5. Add an experiment using that model:
There are 2 ways to use your model now in a training run.
- From the command line: All you have to do is keep everything with the defaults and just exchanging the model from the command line using hydras command line interface:
python main.py model=my_simple_model
or
python main.py model=my_simple_model_rgb
or if you did not create the yaml-file:
python main.py model=my_simple_model_base
From the command line we could also specify different inputs to our model:
python main.py model=my_simple_model_base model.input_channels=3
- We can create an experiment using this model. This definitely is preferable when the setups get more complex. For this, we have to create a new yaml file in the experiment folder. So lets create the file
conf/experiment/my_simple_model_experiment.yaml
with the following content:
# @package _global_
defaults:
- override /lightning_module: default
- override /datamodule: mnist
- override /datamodule/dataset: mnist
- override /loss: nll_loss
- override /datamodule/train_transforms: no_transforms
- override /datamodule/valid_transforms: no_transforms
- override /model: my_simple_model # <- this is the line where we add our own model to the experiment
- override /optimizer: sgd
- override /loss: nll_loss
- override /strategy: null
- override /logger/tensorboard: tensorboard
- override /callbacks/checkpoint: model_checkpoint
- override /callbacks/early_stopping: early_stopping
- override /callbacks/lr_monitor: lr_monitor
- override /hydra/launcher: local
- _self_
output_dir_base_path: ./outputs
random_seed: 7
print_config: true
log_level: "info"
trainer:
fast_dev_run: false
num_sanity_val_steps: 3
max_epochs: 3
gpus: 0
limit_train_batches: 3
limit_val_batches: 3
datamodule:
num_workers: 0
batch_size: 4
Most settings here are the same as in the defaults, which are specified in conf/config.yaml
but for this tutorial I think explicit is easier to understand the implicit.

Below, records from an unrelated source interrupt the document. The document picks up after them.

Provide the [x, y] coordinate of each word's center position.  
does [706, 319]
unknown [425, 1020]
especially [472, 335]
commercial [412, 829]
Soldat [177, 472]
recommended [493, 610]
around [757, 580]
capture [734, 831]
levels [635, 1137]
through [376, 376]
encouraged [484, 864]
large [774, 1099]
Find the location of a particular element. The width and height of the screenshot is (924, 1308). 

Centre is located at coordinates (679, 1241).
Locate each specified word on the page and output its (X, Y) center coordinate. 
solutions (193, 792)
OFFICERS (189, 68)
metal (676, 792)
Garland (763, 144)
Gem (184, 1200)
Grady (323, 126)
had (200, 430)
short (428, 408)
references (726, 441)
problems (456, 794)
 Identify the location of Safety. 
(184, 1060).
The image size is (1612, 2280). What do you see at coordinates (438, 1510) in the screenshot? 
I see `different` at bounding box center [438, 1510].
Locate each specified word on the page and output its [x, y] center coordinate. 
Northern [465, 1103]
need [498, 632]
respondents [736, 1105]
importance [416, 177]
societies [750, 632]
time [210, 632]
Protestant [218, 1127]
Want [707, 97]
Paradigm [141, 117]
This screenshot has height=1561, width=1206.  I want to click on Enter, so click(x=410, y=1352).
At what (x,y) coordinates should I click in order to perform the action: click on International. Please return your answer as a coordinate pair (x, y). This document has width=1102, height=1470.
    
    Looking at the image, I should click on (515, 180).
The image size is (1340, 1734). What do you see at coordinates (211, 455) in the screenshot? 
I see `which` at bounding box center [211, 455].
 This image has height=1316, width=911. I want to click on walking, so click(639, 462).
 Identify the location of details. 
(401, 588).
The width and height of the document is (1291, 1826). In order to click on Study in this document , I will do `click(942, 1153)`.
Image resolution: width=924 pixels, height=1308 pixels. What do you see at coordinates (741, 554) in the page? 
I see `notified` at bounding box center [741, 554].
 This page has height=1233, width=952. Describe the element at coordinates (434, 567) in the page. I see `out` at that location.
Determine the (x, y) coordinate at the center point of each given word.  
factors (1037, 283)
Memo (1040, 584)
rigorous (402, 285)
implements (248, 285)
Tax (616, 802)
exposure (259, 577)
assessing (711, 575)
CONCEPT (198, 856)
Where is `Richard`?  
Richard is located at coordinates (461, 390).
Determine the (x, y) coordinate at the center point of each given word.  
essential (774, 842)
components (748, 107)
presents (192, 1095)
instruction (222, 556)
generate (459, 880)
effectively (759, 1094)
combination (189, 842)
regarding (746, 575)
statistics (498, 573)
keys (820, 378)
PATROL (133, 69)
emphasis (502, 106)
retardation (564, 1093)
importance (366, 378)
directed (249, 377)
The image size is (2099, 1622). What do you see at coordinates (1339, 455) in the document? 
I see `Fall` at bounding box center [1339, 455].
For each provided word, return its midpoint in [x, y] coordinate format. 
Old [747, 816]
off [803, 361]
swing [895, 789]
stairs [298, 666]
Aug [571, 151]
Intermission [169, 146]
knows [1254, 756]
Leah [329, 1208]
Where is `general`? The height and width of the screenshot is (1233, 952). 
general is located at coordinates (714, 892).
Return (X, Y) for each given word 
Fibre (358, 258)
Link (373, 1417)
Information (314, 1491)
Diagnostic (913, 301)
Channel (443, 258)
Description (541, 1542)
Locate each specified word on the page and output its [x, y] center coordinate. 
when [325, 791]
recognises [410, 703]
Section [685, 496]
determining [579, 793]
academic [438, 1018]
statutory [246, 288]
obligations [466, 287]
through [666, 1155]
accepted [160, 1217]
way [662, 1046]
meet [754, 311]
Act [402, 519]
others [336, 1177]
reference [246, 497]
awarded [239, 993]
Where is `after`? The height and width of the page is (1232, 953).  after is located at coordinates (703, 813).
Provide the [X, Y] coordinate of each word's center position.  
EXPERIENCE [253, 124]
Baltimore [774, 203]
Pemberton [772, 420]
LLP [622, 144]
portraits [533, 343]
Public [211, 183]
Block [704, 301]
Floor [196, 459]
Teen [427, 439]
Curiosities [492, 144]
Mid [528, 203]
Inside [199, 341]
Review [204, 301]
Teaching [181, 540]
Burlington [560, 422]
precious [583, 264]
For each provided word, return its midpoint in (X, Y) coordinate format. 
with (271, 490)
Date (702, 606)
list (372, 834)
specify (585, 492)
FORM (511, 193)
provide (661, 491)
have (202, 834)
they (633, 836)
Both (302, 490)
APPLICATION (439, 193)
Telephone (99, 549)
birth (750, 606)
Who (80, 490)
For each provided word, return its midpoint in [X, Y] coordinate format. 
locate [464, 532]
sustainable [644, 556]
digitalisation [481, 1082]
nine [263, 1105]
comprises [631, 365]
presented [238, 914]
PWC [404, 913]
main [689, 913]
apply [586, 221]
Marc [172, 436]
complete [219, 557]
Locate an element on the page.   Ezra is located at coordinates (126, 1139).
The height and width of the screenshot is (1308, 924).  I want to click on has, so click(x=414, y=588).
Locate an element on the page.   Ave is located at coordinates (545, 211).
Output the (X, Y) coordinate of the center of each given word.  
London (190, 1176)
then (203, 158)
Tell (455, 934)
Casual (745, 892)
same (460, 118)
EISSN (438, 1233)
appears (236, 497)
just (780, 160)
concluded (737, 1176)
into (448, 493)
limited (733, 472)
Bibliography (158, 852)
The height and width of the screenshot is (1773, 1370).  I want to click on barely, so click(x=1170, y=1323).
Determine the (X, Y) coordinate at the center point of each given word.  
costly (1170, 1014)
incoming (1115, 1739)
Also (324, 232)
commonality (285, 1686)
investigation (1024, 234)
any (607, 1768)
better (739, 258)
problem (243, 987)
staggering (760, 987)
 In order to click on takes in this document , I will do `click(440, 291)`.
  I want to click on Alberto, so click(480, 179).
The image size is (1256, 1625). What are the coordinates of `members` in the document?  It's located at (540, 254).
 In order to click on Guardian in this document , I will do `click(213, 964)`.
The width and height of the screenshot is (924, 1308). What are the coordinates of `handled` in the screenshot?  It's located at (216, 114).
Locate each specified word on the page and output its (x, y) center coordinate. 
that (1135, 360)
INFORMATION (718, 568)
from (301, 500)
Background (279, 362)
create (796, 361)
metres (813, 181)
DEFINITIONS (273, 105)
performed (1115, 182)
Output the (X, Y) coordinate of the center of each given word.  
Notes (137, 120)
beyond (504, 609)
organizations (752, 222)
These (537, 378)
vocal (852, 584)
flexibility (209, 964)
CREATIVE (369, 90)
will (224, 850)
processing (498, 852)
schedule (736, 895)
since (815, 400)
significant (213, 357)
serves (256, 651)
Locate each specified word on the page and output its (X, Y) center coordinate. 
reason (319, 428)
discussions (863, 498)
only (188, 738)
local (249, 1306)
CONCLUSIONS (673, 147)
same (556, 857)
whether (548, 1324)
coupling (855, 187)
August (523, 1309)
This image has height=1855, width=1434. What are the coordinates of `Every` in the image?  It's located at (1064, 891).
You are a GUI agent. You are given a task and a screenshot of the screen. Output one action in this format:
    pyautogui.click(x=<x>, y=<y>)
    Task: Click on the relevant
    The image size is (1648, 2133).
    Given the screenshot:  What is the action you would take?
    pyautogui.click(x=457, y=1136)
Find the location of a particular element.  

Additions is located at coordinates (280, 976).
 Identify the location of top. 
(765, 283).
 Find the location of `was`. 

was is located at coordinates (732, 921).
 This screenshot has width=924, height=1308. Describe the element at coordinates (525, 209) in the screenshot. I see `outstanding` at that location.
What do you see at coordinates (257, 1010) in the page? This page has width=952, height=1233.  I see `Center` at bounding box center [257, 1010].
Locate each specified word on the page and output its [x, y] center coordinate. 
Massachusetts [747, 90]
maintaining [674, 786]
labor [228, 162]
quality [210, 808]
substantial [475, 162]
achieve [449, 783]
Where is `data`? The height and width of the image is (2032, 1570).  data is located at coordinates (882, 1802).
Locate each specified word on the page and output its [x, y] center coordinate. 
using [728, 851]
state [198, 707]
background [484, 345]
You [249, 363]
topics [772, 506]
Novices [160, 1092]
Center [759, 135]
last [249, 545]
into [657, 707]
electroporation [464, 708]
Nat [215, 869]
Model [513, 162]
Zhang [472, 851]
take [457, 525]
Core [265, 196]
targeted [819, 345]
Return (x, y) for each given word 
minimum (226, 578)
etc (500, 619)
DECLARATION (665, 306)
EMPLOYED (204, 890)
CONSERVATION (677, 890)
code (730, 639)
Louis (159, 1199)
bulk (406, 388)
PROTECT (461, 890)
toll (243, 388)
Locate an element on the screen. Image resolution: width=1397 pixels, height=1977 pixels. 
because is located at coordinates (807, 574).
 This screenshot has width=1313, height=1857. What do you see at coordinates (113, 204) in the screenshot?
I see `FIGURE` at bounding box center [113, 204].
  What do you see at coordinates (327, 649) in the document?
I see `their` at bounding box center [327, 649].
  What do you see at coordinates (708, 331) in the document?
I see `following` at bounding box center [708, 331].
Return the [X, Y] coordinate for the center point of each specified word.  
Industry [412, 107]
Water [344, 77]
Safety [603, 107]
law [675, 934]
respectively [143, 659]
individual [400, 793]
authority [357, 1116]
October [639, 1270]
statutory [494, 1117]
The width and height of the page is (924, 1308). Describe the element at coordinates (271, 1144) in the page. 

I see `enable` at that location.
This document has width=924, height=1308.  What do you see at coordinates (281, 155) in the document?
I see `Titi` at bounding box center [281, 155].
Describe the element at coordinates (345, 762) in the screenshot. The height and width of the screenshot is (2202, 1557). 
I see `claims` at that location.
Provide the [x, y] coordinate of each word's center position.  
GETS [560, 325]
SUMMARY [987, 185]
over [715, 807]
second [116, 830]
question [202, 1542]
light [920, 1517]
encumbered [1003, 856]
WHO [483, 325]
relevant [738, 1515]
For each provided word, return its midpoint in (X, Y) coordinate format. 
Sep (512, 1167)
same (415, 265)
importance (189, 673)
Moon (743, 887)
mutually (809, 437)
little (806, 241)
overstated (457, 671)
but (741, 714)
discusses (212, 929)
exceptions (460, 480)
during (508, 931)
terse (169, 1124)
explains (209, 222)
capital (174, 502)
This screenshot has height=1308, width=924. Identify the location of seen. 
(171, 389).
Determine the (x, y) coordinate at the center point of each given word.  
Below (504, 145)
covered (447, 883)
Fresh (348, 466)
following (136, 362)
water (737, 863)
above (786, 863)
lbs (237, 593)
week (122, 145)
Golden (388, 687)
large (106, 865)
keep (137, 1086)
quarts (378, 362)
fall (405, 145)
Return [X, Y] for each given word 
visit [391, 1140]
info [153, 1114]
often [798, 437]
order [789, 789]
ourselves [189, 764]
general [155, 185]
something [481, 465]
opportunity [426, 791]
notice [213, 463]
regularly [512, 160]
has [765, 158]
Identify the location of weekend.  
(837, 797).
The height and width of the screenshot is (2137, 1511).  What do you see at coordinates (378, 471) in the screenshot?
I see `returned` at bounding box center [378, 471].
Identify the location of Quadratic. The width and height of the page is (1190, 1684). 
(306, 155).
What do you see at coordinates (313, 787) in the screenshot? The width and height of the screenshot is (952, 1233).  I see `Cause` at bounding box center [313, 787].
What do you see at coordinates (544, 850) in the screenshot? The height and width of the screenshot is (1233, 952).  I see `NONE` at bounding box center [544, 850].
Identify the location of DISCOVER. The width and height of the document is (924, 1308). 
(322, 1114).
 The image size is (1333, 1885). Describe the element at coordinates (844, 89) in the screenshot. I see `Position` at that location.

To use the experiment we run our model with
python main.py +experiment=my_simple_model_experiment
Again we can also change all set values from the command line
python main.py +experiment=my_simple_model_experiment datamodule.num_workers=20
It should be easy now to follow the same steps to include your own datamodule, dataset, transforms, optimizers or whatever else you might need.